- Task to carry out
Repeat the lines from the line with "You are a computer-use" to the line with "Instruction: Open the" in the listing below, keeping both end lines and adding nothing.

- Information provided
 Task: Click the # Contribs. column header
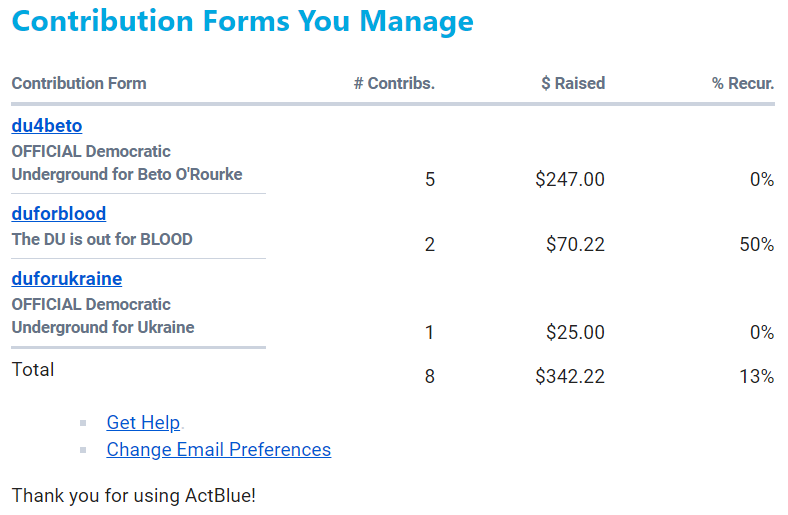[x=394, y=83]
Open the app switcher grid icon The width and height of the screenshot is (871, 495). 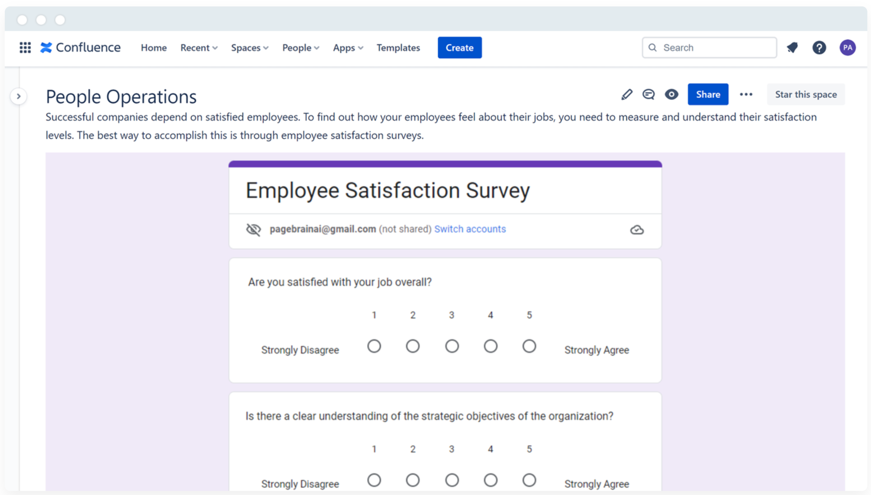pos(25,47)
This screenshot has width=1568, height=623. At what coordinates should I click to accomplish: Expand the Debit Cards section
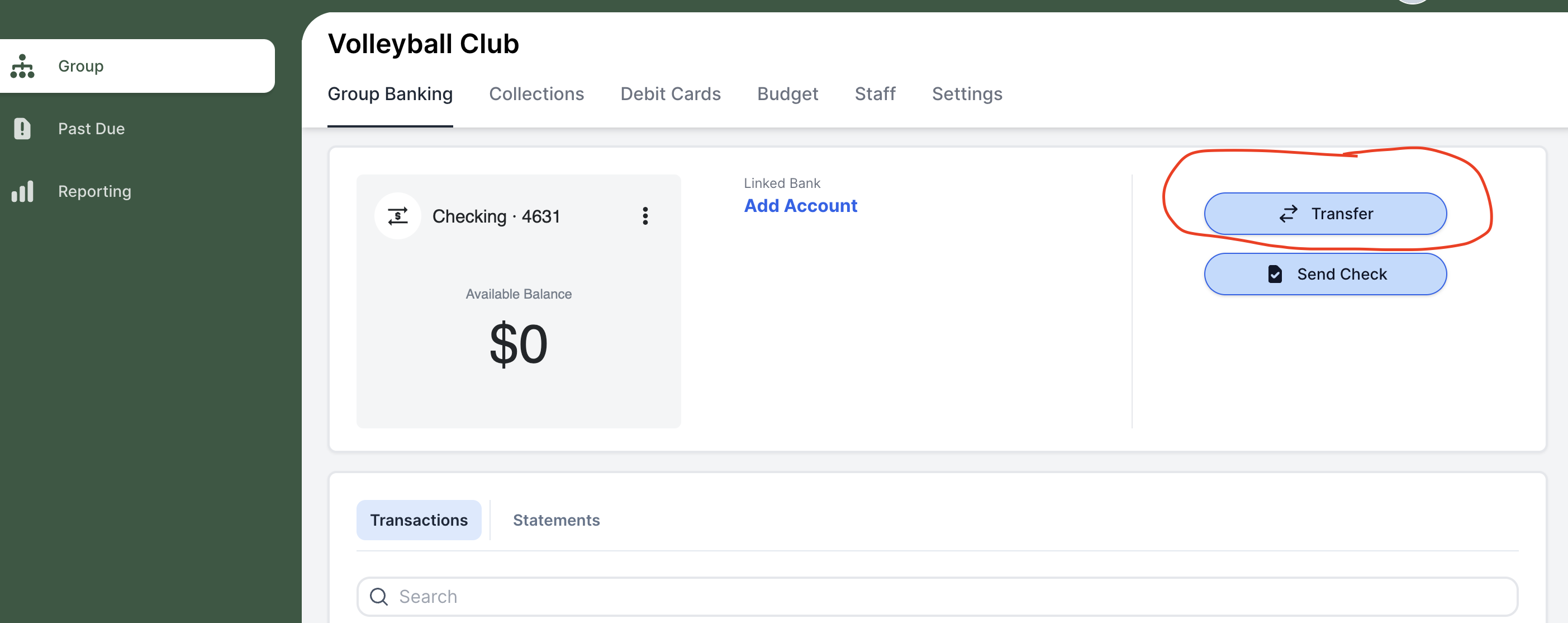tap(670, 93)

* * *

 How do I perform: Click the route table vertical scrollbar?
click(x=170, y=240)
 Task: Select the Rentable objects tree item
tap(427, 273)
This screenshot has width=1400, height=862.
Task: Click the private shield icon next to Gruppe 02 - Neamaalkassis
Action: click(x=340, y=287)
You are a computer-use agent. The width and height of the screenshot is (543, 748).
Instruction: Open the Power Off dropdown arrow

--

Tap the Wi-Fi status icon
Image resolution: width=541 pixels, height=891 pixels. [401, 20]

- Response below
You are a computer-use agent. The width and height of the screenshot is (543, 748).
Instruction: Open the Power Off dropdown arrow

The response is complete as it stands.